Problem to solve:
Name every economic data release the economic data summary below reports on, one per bulleted paragraph, with the month given for it where one is stated.
* Begin Passage *
- The UoM consumer confidence index for September fell to 95.3 from 96.8 in August and was about in line with the estimate of 95. Current Conditions rose 3 pts to the best since November 2000 while Expectations were down by 4.3 pts after jumping by 7.2 pts in August. Those expecting Higher Income rose 1 pt after falling by 4 pts last month. Those expecting Lower Income was down by 3 pts after rising by the same amount in August. Business expectations were little changed as were employment expectations. Spending intentions were mixed. Those that plan to buy a home fell 2 pts to the weakest level since a one month drop in August 2011 and you have to go to 2009 before then. Those that said it’s a good time to sell a house rose by 6 pts to match the highest level since August 2005. Again, we’ve reached an inflection point with pricing where buyers are saying enough is enough with these 5-6% per annum price gains. Those that plan to buy a car/SUV fell 3 pts to a 4 month low and that is just one point from matching a 3 yr low. Peak autos. Buying intentions did improve by 6 pts from those wanting to buy a ‘major household item’ and is back to where it was 4 months ago. Likely in response to the rise in gasoline prices, one year inflation expectations rose one tenth to 2.7%, matching the highest level since April 2016. Lastly, this is how the UoM broke down the impact of the hurricane: “Across all interviews in early September, 9% spontaneously mentioned concerns that Harvey, Irma, or both, would have a negative impact on the overall economy. Among those who mentioned the hurricanes, the Sentiment Index was 80.2, while among those who did not spontaneously mention either hurricane, the Sentiment Index remained unchanged from last month at 96.8.”
- The NY manufacturing index for September was 24.4, down slightly from 25.2 in August but was 6 pts above the estimate. The key components of new orders, backlogs, inventories and employment were higher. Prices paid rose to the highest level since February as did prices received likely in response to the recent rise in commodity prices. Encouragingly (and follows the rise in the NFIB component) capital spending plans rose by 13 pts to a 5 month high. Also, expected spending on technology was much higher.
- Initial jobless claims totaled 284k, 16k less than the forecast which was of course boosted to take into account the hurricane stricken regions (wasn’t just Houston as claims were estimated for Florida, South Caroline and Georgia in anticipation of the storm).
- In July, the number of job openings rose to a fresh record high at 6.17mm, up slightly from 6.12mm in June and above the forecast of 6mm. This data series goes back to December 2000. Hiring’s rose by 69k and was enough to lift the hiring rate up by one tenth to 3.8% (which does match the best since ’07 but remains well below the peak last decade of 4.4%). The number of people quitting their jobs rose a modest 34k and the quit rate was also up one tenth to 2.2%.
- The US NFIB small business optimism index for August was little changed at 105.3 vs 105.2 in July. It still though is pretty much holding its post election spike where it went from 94.9 to 98.4 in November and to 105.8 in December. The NFIB bottomed lined the report by saying “Higher optimism resulted first in higher employment activity, and now we’re seeing more small business owners making capital investments…Consumer demand is very strong, and the regulatory relief has been dramatic. Small business owners still expect progress on tax reform and healthcare, and they will be watching closely.”
* End Passage *
* Begin Given information *
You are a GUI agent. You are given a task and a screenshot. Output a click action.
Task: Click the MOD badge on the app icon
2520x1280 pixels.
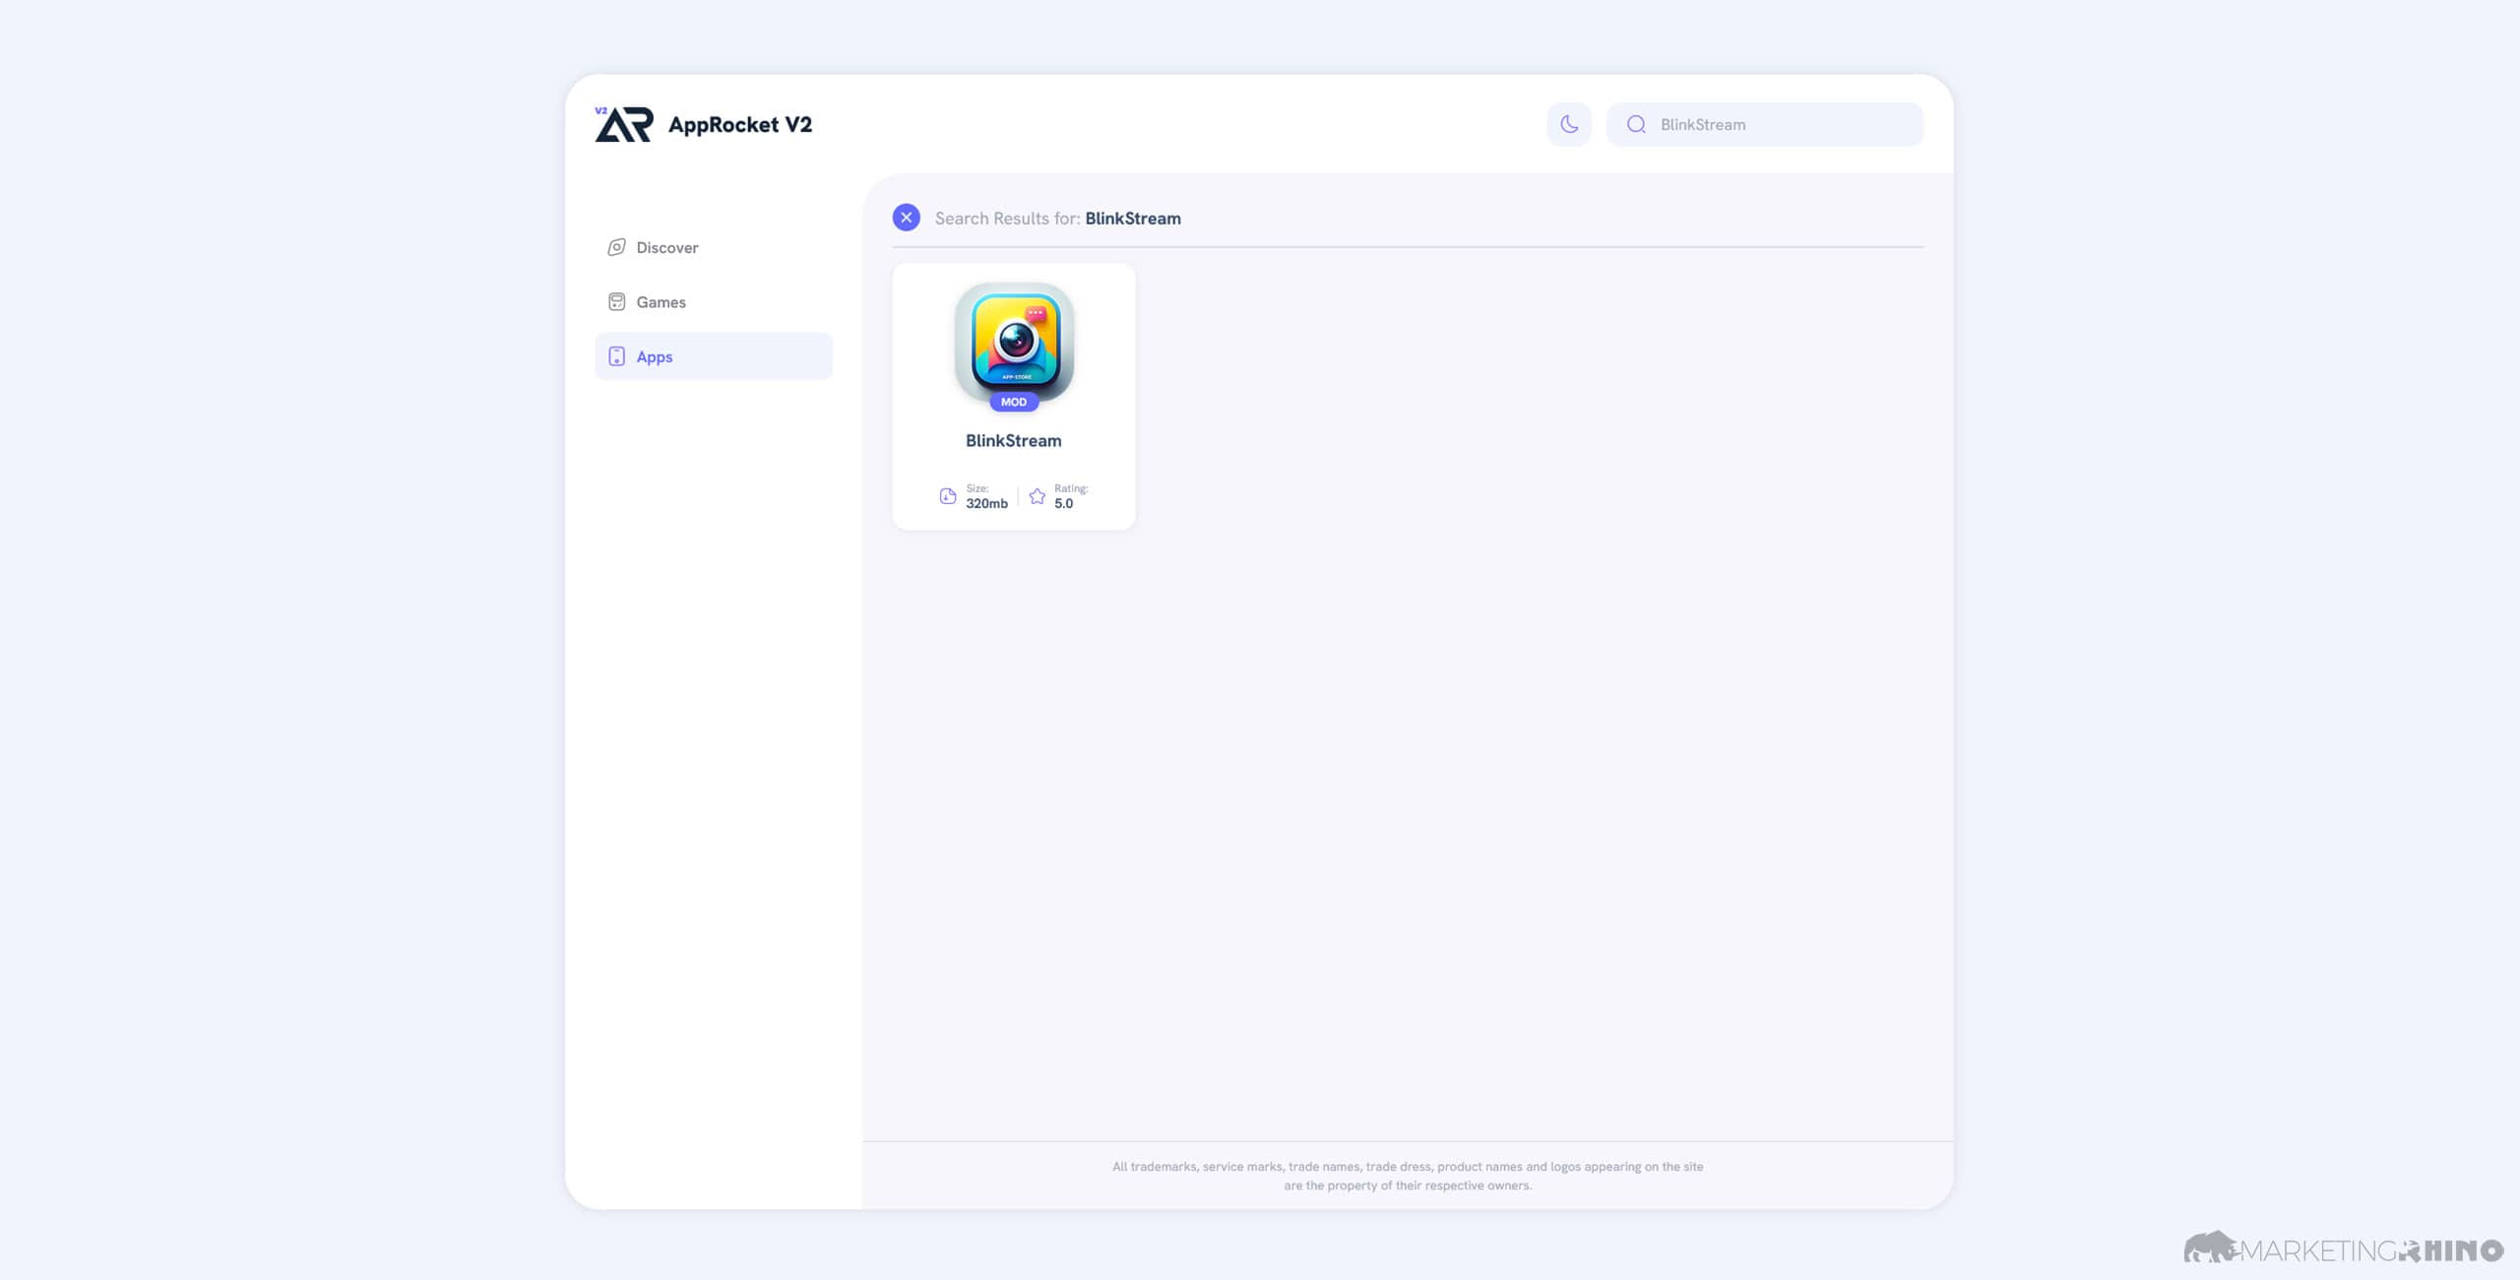pyautogui.click(x=1013, y=402)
* End Given information *
Answer to the problem:
- UoM consumer confidence index (September)
- NY manufacturing index (September)
- Initial jobless claims (no month stated)
- Job openings (July)
- US NFIB small business optimism index (August)